The relationship between lower‐jaw mobility and oral ingestible food texture was also confirmed by asking family members and/or care staff about prehospitalization food texture. The percentage of patients with food texture levels at discharge that were lower than prehospitalization levels was larger in the mobility group compared to the nonmobility group. This suggests that more patients in the mobility group were likely not provided with appropriate foods they could eat without problems before admission. Lower‐jaw mobility does not develop after admission or after the onset of pneumonia and/or urinary tract infection. Rather, lower‐jaw mobility results from frailty. Our findings suggest the importance of regularly assessing oral frailty, for example, by evaluating lower‐jaw mobility.

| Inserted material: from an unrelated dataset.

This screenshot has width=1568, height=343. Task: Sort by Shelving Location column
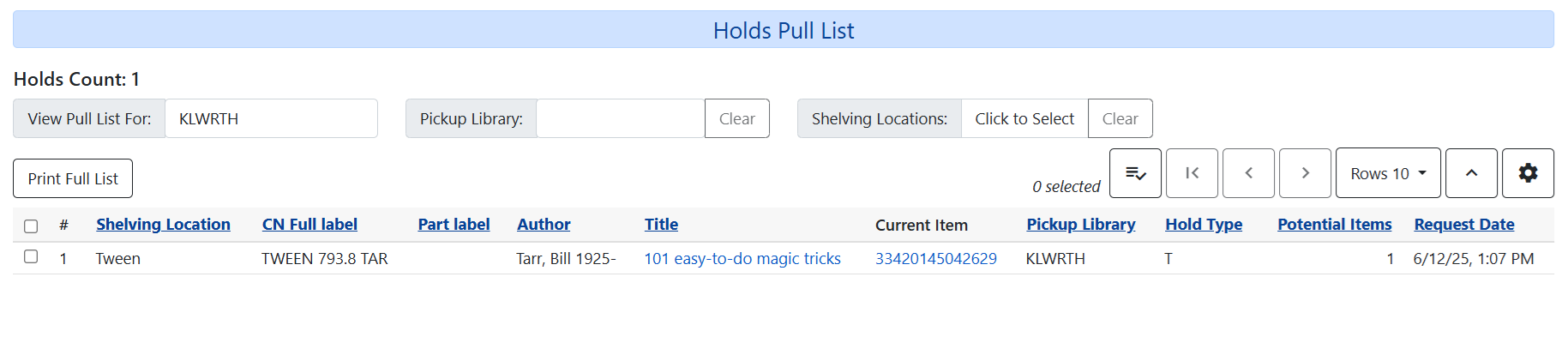point(163,225)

This study has some limitations. First, we did not consider disease severity. The degree of frailty varied from patient to patient, and patient characteristics differed between the two groups. However, these differences are unlikely to have influenced our conclusion, in view of the objectives of the present study. Second, we did not consider the presence or absence of underlying diseases that could increase muscle tonus, such as Parkinson's disease. Moreover, we did not consider comorbidities or temporomandibular joint‐related diseases such as temporomandibular disorder. Third, participants were limited to elderly inpatients with pneumonia or urinary tract infection (1 patient who was transferred to another department was excluded). This may have led to selection bias. Notwithstanding, many elderly inpatients with pneumonia or urinary tract infection are frail or near frail. Thus, this population appeared to be suitable for the purpose of this study. Fourth, since the study was not performed in a blinded manner, there may have been information bias (eg, observer bias). Moreover, some cases were assessed by the authors, who are DGIM physicians. Fifth, although we attempted to standardize lower‐jaw mobility measurements in the pilot study, the measurements were not examined rigorously. Moreover, although lower‐jaw mobility is not a region‐specific property, the present study used data from a single center, and thus, caution should be exercised when generalizing the results.

In conclusion, the present study revealed that elderly patients with lower‐jaw mobility are restricted to texture‐modified diets. Our findings will contribute to the further development of geriatric care.

CONFLICT OF INTEREST

The authors have stated explicitly that there are no conflicts of interest in connection with this article.